Thursday, April 03, 2008

 WeigtingApplesAndOranges

This recent blog post caused quite a stir on the F# mailing list. The post presents two solutions for Project Euler Problem 14: one in C# and the other in F#. The C# version clearly is hand-optimized for speed (and is indeed very fast), but the F# solution isn't. Instead, the F# code appears to be written with elegance and brevity in mind. Robert Pickering presented a challenge to create a faster F# solution, and the F# mailing list (which had been dormant for a couple of weeks) literally exploded with ideas.

Before we go too far afield, below are the instructions for Project Euler Problem 14.

The following iterative sequence is defined for the set of positive integers:

nn/2 (n is even)
n → 3n + 1 (n is odd)

Using the rule above and starting with 13, we generate the following sequence:

13 → 40 → 20 → 10 → 5 → 16 → 8 → 4 → 2 → 1

It can be seen that this sequence (starting at 13 and finishing at 1) contains 10 terms. Although it has not been proved yet (Collatz Problem), it is thought that all starting numbers finish at 1.

Which starting number, under one million, produces the longest chain?

NOTE: Once the chain starts the terms are allowed to go above one million.

As you can see, the problem boils down to generating one million sequences and counting the number of terms in each to find the longest. It's not rocket science, but there are many ways to optimize the solution. However, I'm not interested in creating the most optimal F# code to compete with the C# version. That's already been done by many of the gurus. Instead, I'd like to know if we can write C# code that more closely matches the algorithm used by the F# solution. Let's see how C# matches up when playing F#'s game.

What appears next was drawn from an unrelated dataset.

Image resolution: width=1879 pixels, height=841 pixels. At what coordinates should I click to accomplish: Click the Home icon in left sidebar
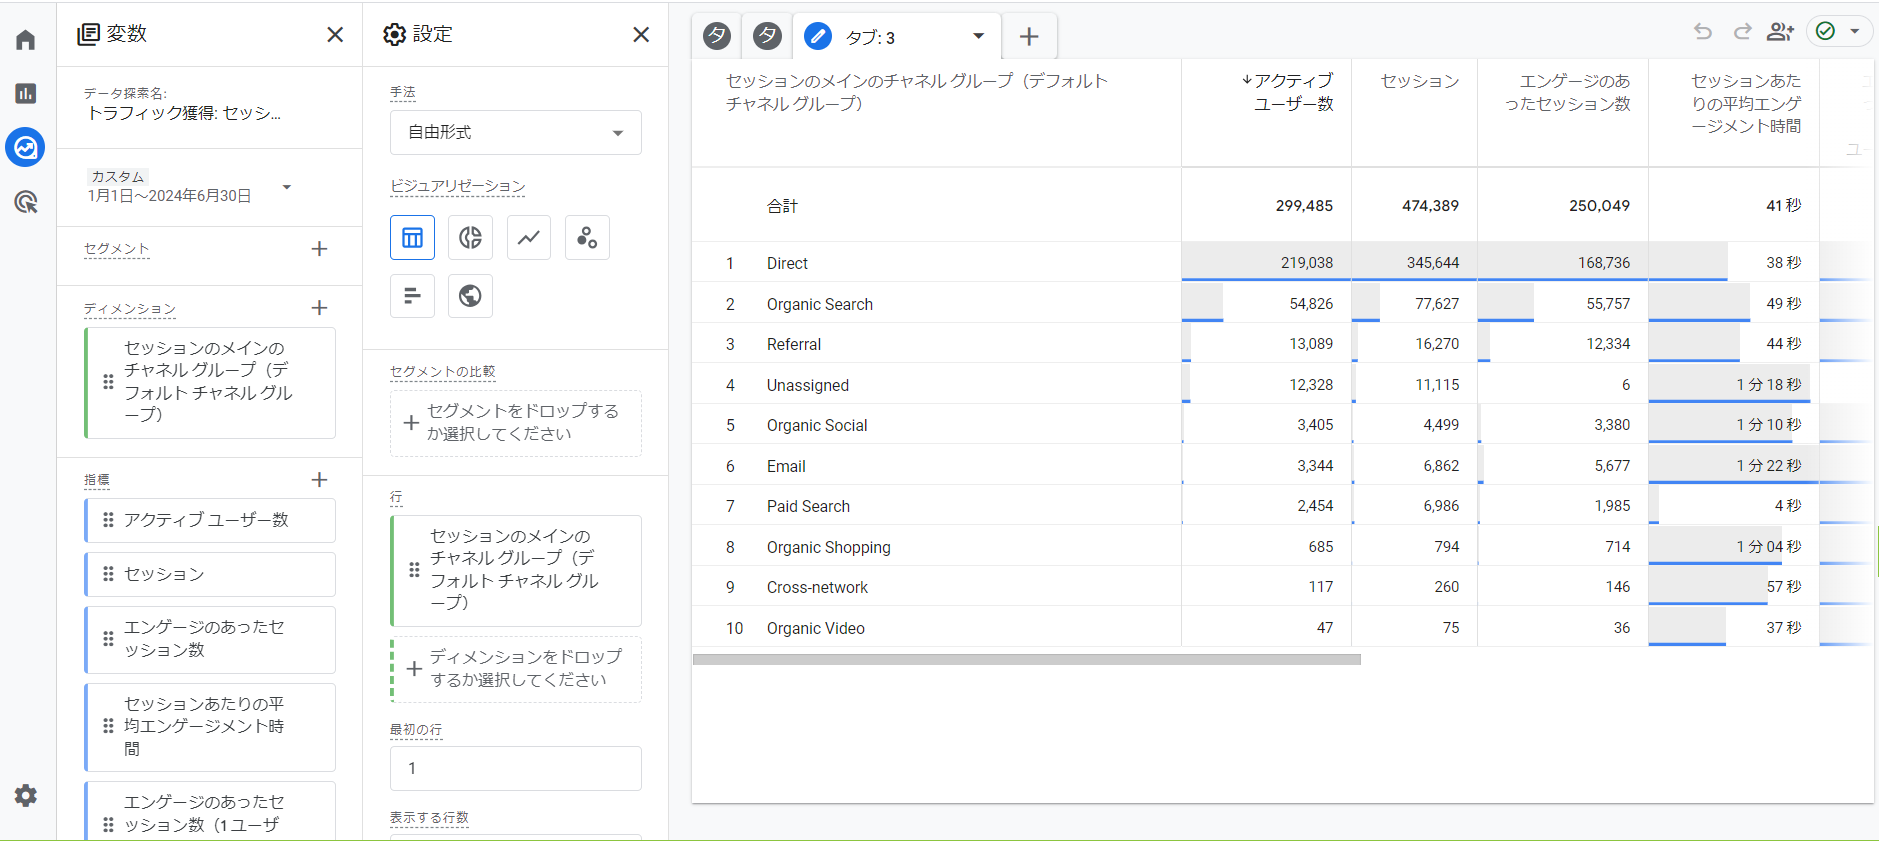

Below is the F# solution that's caused so much debate.

#light

let seqLength n =
  n |> Seq.unfold
    (fun x -> match x with
             
| x when x = 0L      -> None
              | x when x = 1L      -> Some(1L, 0L)
              | x when x % 2L = 0L -> Some(x, x / 2L)
              | _                  -> Some(x, 3L*x + 1L))
    |> Seq.length

[for i in 1L..1000000L -> (i, seqLength i)]
  |> List.fold1_left(fun (ai,al) (i,l) -> if l > al then (i,l) else (ai,al))
  |> (fun (x,y) -> x ) |> print_any

If you've been following my F# articles, the code above shouldn't contain anything new. Pattern matching, tuples, option types, list comprehensions, functions and the forward pipe operator should all be reasonably familiar. The only item that truly requires explanation is the Seq.unfold function.

In F#, seq<'a> is an alias for the .NET interface, IEnumerable<T>, which is implemented by every collection in the Base Class Library and is the centerpiece of LINQ to Objects. In fact, in the F# libraries, seq<'a> is defined very simply as...

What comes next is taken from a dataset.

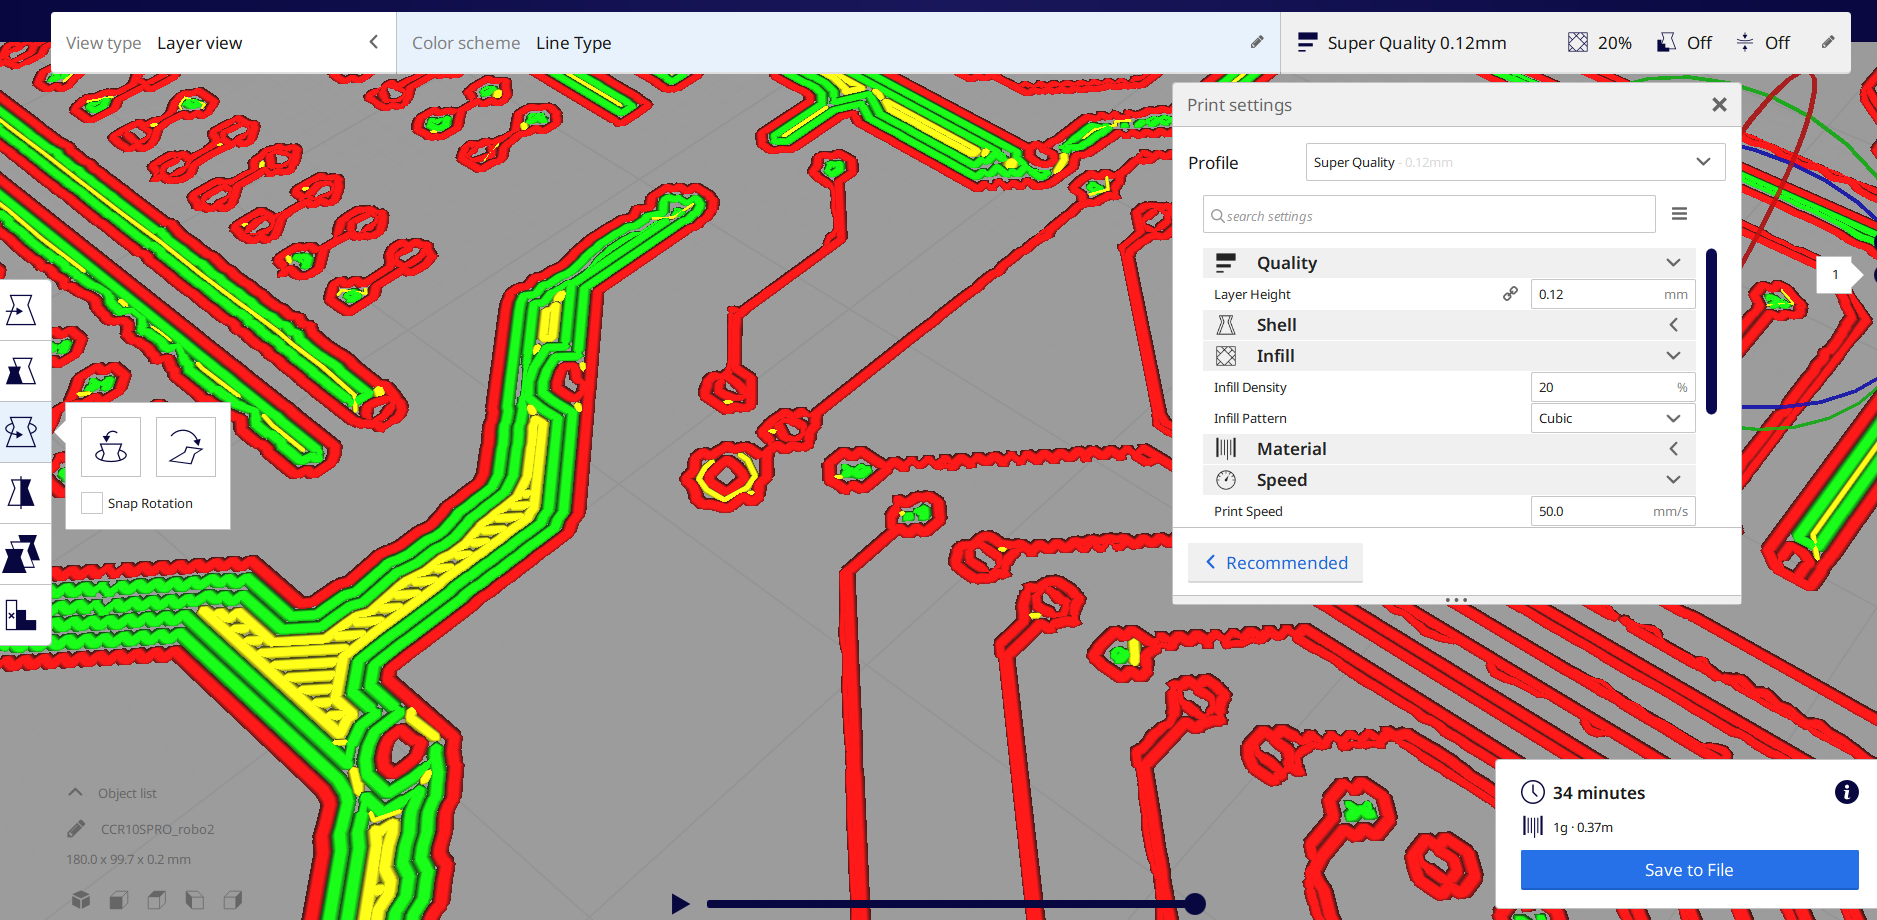Open the View type Layer view selector
Image resolution: width=1877 pixels, height=920 pixels.
pos(222,43)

type seq<'a> = IEnumerable<'a>

See? Simple.

Seq.unfold is a library function that creates a seq<'a>, given a generator function. The resulting seq<'a> is lazily evaluated. That is, when a value in the seq<'a> is requested, the generator function is called to calculate it. In practice, it's similar to a C# iterator. The signature of Seq.unfold looks like so:

val unfold : generator: ('b -> ('a * 'b) option) -> 'b -> seq<'a>

The generator function is usually the part that trips people up. When called, the generator is passed a bit of state. This state is initialized by the second argument passed to Seq.unfold. To confuse matters further, the generator returns an option type containing a tuple. This option+tuple result represents three pieces of information:

  1. The option type indicates whether or not the sequence should continue. I.e., returning None signals the end of the sequence.
  2. The first part of the tuple is the current item in the sequence.
  3. The second part of the tuple is the bit of state that will be passed to the generator the next time it's called.

Note that the state and the result aren't required to be of the same type. This means that you can use Seq.unfold to generate some fairly flexible sequences. For example, we could produce the counting numbers as a sequence of strings.

1 |> Seq.unfold (fun i -> Some(i.ToString("#,#"), i + 1))

The above code produces an infinite sequence. That's OK because the sequence is lazy. However, we could introduce starting and stopping values by declaring a function and modifying the generator.

let count (start : int) stop =
  start |> Seq.unfold (fun i -> if i > stop then None
                                else Some(i.ToString("#,#"), i + 1))

That function can be called like so (using the F# Interactive Environment):

> count 1000 1003;;

val it : seq = seq ["1,000"; "1,001"; "1,002"; "1,003"]

Now that we have a better understanding of how Seq.unfold works, consider the generator function from the F# solution shown earlier.

(fun x -> match x with
          | x when x = 0L      -> None
          | x when x = 1L      -> Some(1L, 0L)
          | x when x % 2L = 0L -> Some(x, x / 2L)
          | _                  -> Some(x, 3L*x + 1L))

This very elegantly represents the rules of the sequence as defined by Project Euler.

nn/2 (n is even)
n → 3n + 1 (n is odd)

To create a C# solution that maps to the F# solution, we'll need to define an Unfold function. To do that, we need to create Options and Tuples. Below are the interfaces of the Option and Tuple types we'll use in C#.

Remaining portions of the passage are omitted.